In the strabismic amblyopes (with or without anisometropia), the factors which emerge as significantly related to treatment outcome include the severity of the amblyopia (bigger improvements in deeper levels of amblyopia) and the level of compliance with spectacle wear. The aetiology is also important with poorer outcomes in combined mechanism amblyopia compared to strabismic amblyopia without anisometropia. This is consistent with previous work [21] and may be explained by fact that there are a two amblyogenic factors in the combined mechanism form of amblyopia compare to only one in strabismic amblyopia [8]. Another, though perhaps related factor linked to treatment outcome is baseline stereoacuity, where better levels at baseline carry prognostic significance for better outcomes. Being in a position to make better predictions about the likely improvement arising from optical treatment of amblyopia would be a help to clinicians because it would help them to better advise their patients about what to expect. In particular, it would help clinicians to make realistic predictions about the timescale over which the improvements from spectacles are likely to take place, and about the likelihood that optical treatment alone will lead to a resolution of the amblyopia (i.e. without the need for further treatment methods). Unfortunately, however, our modelling indicates that accurate predictions about treatment outcomes from spectacles cannot be made for individual patients.

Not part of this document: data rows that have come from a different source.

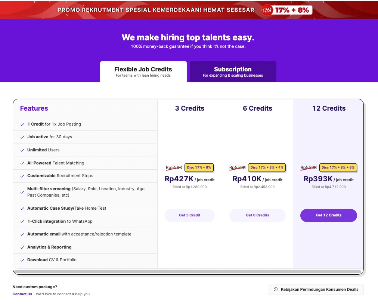Image resolution: width=378 pixels, height=305 pixels.
Task: Click the checkmark next to Job active feature
Action: click(22, 137)
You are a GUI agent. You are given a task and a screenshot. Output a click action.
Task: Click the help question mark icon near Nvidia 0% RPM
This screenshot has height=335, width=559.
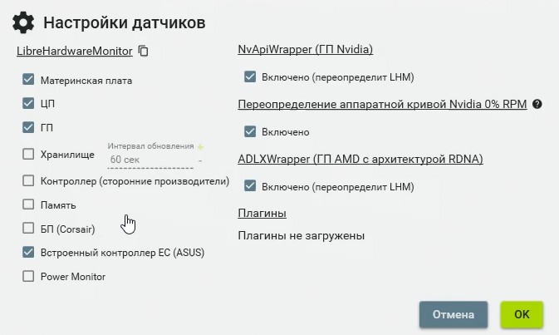(537, 104)
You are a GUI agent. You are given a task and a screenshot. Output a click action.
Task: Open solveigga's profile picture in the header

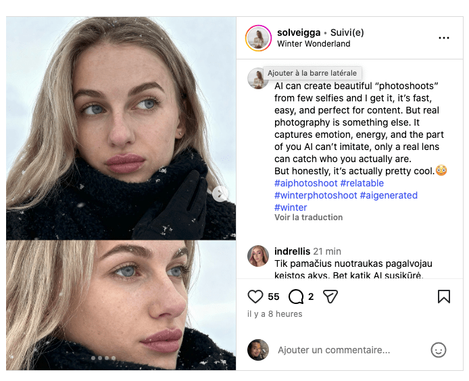tap(257, 39)
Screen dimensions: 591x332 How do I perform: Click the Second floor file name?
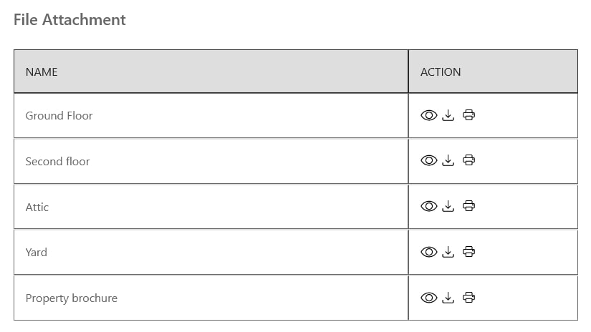pyautogui.click(x=57, y=161)
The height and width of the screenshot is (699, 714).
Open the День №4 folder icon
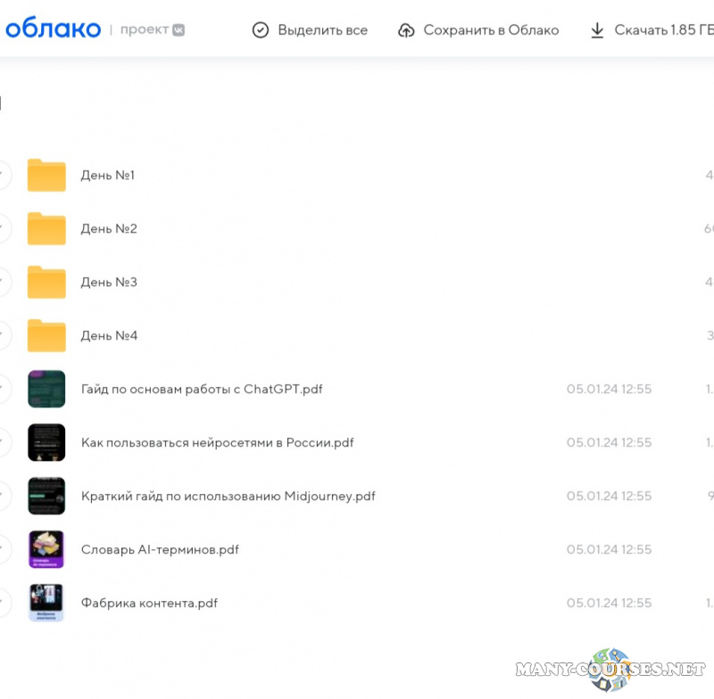[46, 336]
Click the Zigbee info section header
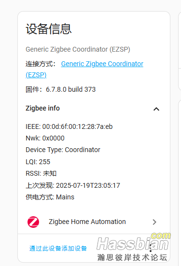 point(93,108)
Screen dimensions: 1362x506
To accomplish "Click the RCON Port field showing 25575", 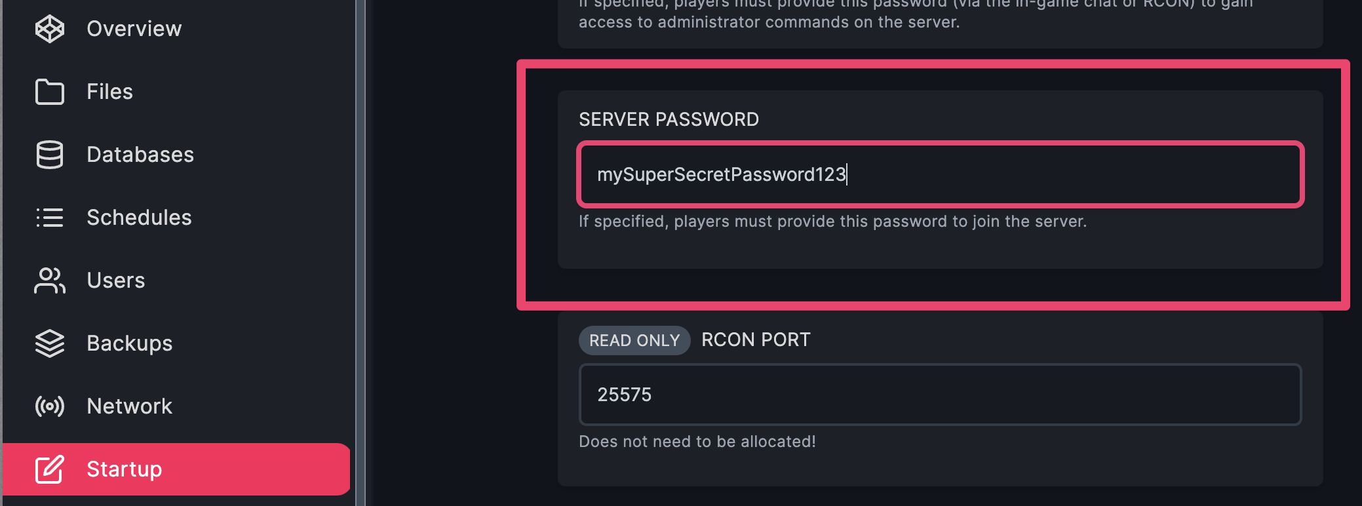I will coord(941,395).
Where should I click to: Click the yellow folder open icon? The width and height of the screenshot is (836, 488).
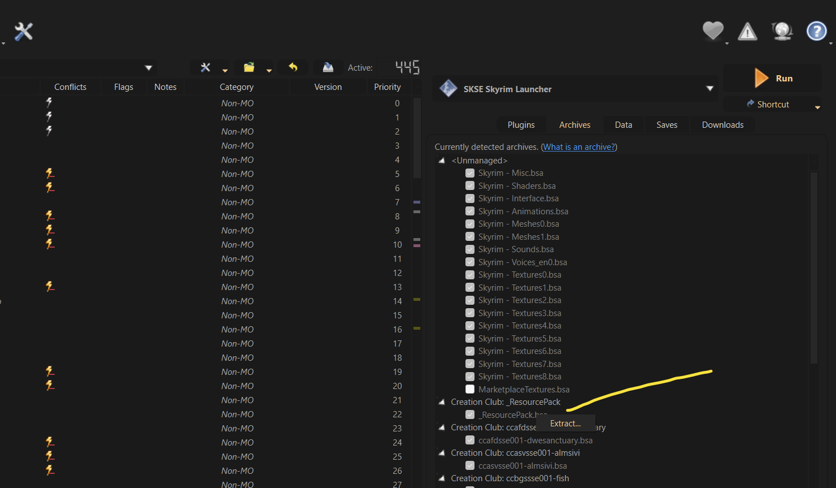(249, 67)
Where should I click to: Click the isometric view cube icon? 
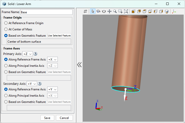point(167,11)
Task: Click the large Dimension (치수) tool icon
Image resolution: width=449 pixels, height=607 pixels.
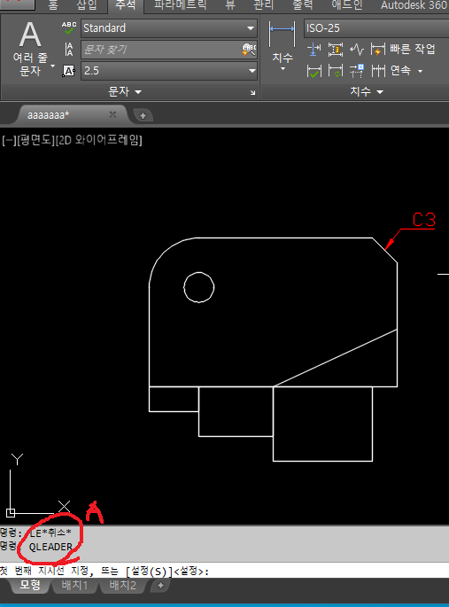Action: pyautogui.click(x=282, y=35)
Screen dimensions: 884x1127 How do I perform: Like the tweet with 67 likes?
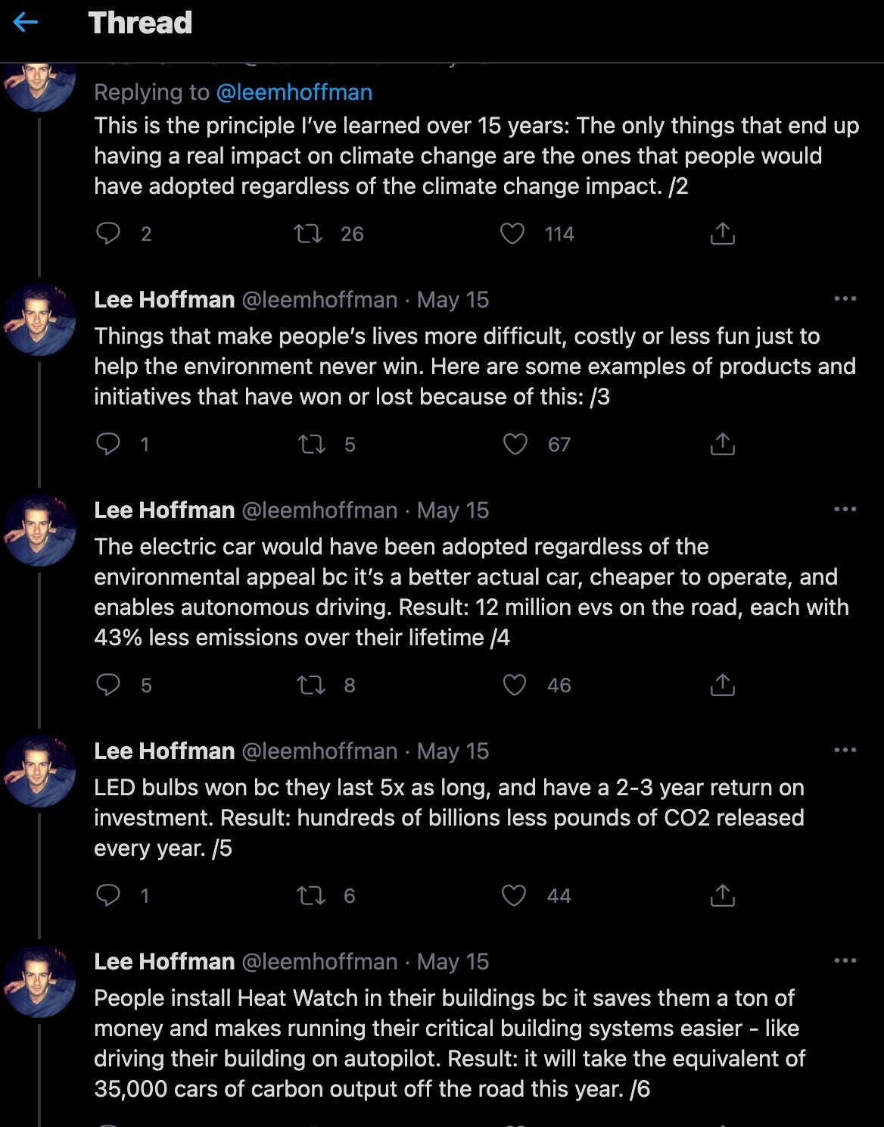[x=515, y=444]
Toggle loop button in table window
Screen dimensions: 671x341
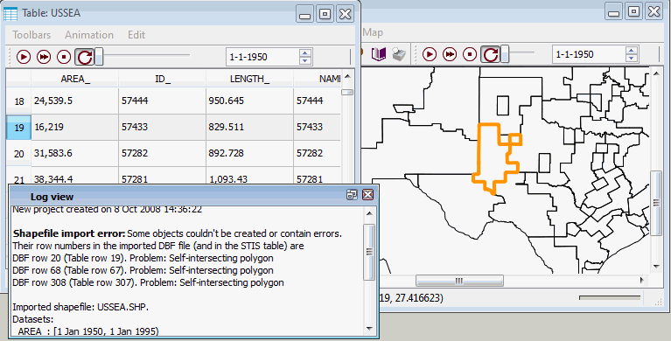click(x=84, y=57)
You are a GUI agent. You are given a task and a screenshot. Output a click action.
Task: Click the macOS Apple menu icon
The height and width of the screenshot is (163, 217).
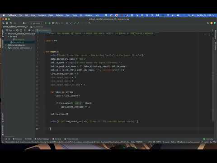click(4, 15)
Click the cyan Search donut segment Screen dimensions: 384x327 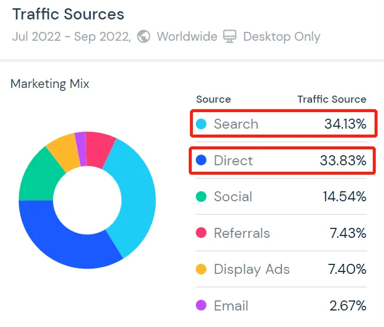pyautogui.click(x=136, y=196)
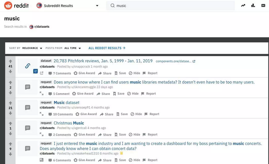Upvote the Pitchfork reviews post
Image resolution: width=269 pixels, height=164 pixels.
(x=10, y=61)
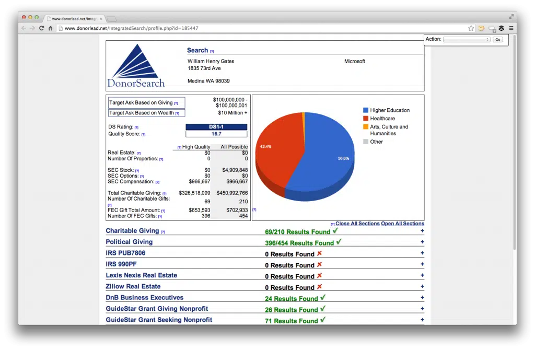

Our models are not restricted to visual acuity. Stereoacuity improves shortly after spectacle treatment, so binocular vision should be considered to see if amblyopia has resolved or not. The importance of considering binocular function in the treatment of amblyopia has been emphasised by Levi et al. [22].

In summary, the parameters that best predict the degree of success of the OTA-phase in amblyopic children aged from 3 to < 7 years, are the initial VAAE, the initial IOD-VA, the initial stereo acuity, compliance with spectacle wear and the amblyopic eye spherical-equivalent refractive error. Across this age range, age is not relevant to the OTA treatment outcome. While the aetiology of the amblyopia does not exert a major influence upon the treatment outcomes, this analysis shows that combined-mechanism amblyopia (anisometropia and strabismus) patients are the group with the smallest improvement in VAAE, tropia and stereoacuity and they may take longer to achieve the improvements that arise from OTA. However, despite consideration of a wide range of clinical factors and the inclusion of compliance with spectacle wear in the analysis, our models explain only a very modest proportion of the variance in treatment outcome arising from OTA. Thus, we are forced to conclude that while we know something about the factors influencing OTA treatment outcome, clinicians will not be able to make accurate predictions about the benefits of OTA in individual patients. Whether this is because the clinical factors that do predict the magnitude of the benefit from OTA have not yet been identified or because other factors may be involved (e.g. daily activities undertaken) remains to be discovered.